Rich man: Nat Rothschild (Picture: Jeremy Selwyn)
Jeremy Selwyn
12 August 2014

Tankers filled with oil are aimlessly circling the seas unable to dock thanks to a vicious legal dispute between Kurds in northern Iraq and the Iraqi government. That the Iraqis should be spending millions on lawyers in their pursuit of Kurdish oil even as their country is ravaged by Islamic State jihadis is somewhat disconcerting but what of the prospectors who found the oil in the first place?

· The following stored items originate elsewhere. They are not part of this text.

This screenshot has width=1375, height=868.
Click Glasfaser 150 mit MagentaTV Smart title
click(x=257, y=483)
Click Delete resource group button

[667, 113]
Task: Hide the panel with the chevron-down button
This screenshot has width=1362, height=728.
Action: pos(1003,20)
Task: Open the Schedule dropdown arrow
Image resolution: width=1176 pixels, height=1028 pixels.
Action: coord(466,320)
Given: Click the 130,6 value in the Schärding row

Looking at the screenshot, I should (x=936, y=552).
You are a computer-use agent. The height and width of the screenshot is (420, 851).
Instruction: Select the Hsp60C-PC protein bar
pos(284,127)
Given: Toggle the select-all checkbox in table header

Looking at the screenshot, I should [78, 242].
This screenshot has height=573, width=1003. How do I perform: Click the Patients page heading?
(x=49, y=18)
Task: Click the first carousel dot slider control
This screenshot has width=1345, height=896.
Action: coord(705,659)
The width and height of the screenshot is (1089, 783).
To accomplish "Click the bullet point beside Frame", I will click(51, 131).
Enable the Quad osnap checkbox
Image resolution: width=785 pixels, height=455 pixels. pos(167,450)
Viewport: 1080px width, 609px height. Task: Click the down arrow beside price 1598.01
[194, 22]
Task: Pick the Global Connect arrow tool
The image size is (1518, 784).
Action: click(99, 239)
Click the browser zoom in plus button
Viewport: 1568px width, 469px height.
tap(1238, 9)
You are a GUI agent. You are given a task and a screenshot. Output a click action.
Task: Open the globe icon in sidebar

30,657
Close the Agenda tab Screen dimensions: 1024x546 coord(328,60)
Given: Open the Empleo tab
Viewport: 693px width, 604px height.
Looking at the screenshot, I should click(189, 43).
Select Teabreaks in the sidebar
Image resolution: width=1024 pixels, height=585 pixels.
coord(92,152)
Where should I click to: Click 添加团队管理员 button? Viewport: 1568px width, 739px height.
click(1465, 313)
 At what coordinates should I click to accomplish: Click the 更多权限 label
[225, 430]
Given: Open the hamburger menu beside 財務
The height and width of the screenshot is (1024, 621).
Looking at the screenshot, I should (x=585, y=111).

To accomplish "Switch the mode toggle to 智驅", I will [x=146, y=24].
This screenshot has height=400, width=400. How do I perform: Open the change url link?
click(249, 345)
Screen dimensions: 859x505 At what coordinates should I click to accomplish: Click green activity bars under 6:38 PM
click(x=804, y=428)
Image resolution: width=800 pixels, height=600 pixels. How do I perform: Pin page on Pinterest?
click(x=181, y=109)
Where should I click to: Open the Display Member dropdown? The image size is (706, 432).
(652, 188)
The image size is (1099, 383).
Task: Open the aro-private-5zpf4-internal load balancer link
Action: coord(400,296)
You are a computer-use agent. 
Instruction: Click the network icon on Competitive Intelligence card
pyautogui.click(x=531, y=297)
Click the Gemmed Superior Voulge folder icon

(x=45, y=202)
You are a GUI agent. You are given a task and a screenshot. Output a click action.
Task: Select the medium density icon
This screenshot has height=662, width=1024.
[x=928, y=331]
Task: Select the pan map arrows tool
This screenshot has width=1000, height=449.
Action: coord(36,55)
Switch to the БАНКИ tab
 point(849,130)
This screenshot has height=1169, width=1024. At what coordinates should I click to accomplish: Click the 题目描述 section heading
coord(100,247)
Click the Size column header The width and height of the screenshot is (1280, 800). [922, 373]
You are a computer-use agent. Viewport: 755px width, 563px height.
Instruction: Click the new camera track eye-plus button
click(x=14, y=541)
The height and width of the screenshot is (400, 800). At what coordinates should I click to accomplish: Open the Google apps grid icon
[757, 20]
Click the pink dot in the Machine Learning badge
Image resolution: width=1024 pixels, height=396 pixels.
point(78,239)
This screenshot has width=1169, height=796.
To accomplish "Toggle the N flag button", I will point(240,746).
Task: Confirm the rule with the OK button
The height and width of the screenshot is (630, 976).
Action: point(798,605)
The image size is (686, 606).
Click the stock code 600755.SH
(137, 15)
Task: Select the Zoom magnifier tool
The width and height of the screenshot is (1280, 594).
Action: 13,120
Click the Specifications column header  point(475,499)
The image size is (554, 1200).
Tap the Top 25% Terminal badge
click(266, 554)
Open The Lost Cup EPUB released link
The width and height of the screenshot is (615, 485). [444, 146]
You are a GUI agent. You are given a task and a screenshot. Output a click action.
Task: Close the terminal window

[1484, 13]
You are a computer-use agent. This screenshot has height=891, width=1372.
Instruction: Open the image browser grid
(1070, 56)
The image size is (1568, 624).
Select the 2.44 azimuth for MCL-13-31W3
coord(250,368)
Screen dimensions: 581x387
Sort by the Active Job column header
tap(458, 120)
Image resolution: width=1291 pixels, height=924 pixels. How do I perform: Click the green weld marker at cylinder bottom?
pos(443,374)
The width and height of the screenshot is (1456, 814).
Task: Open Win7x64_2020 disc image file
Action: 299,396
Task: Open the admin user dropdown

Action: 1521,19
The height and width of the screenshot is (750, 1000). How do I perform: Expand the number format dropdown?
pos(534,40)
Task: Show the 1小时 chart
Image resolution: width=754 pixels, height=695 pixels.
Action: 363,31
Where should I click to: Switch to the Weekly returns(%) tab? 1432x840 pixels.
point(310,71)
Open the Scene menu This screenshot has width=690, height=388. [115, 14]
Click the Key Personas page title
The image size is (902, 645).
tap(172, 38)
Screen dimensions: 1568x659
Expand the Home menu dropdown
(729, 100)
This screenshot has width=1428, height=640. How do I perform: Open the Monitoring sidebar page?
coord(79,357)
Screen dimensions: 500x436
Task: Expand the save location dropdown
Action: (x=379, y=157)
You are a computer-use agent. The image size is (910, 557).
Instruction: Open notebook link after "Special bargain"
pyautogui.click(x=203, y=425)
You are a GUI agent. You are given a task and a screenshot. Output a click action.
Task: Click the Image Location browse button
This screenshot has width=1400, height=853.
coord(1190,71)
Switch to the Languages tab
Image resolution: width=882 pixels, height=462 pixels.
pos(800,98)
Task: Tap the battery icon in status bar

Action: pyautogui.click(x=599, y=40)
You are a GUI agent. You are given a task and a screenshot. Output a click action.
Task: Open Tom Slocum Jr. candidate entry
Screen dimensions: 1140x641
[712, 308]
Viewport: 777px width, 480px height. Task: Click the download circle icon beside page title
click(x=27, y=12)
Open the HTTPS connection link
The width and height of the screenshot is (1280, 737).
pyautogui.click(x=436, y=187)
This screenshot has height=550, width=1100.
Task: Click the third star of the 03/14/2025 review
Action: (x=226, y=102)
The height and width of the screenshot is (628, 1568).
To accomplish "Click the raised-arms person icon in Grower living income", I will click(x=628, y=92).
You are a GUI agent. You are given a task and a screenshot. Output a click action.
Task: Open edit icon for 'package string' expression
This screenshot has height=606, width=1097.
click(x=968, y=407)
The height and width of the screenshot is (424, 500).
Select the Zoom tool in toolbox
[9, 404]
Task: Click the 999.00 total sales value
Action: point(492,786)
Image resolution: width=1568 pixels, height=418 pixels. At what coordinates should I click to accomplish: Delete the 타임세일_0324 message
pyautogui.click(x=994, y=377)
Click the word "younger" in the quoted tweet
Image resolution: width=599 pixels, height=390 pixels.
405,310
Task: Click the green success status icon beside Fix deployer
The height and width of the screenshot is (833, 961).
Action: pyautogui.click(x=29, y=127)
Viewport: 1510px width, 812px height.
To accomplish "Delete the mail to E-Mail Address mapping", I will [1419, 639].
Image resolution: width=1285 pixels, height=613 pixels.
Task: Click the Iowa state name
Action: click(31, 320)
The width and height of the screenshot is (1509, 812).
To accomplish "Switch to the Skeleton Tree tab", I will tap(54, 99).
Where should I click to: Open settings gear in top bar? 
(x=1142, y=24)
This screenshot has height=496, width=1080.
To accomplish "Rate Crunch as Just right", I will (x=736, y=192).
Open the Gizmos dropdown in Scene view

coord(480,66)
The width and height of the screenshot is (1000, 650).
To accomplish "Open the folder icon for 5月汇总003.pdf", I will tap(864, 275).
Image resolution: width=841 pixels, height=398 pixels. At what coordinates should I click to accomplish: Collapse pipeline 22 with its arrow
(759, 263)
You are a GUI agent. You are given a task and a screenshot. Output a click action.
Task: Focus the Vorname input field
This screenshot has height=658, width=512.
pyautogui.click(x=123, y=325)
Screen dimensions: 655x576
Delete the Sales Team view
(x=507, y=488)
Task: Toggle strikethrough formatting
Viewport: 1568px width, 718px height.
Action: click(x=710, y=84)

Enter Nat Rothschild, scion of the banking dynasty, investor in struggling mining company Bumi, and controversial dinner-party companion of Peter Mandelson. Back in 2011 he and Tony Hayward (yes, he of the BP oil spill) founded Genel Energy to take advantage of newfound stability in the Kurdish region of Iraq and prospect for oil. They found it but now — thanks to multiplying legal embargoes and the ongoing civil war — they can’t sell it. Instead it sits listlessly offshore like a billionaire on a Corfu yacht.

Luckily, Rothschild is rumoured to have a £500 million inheritance to fall back on, so there’s no need to panic.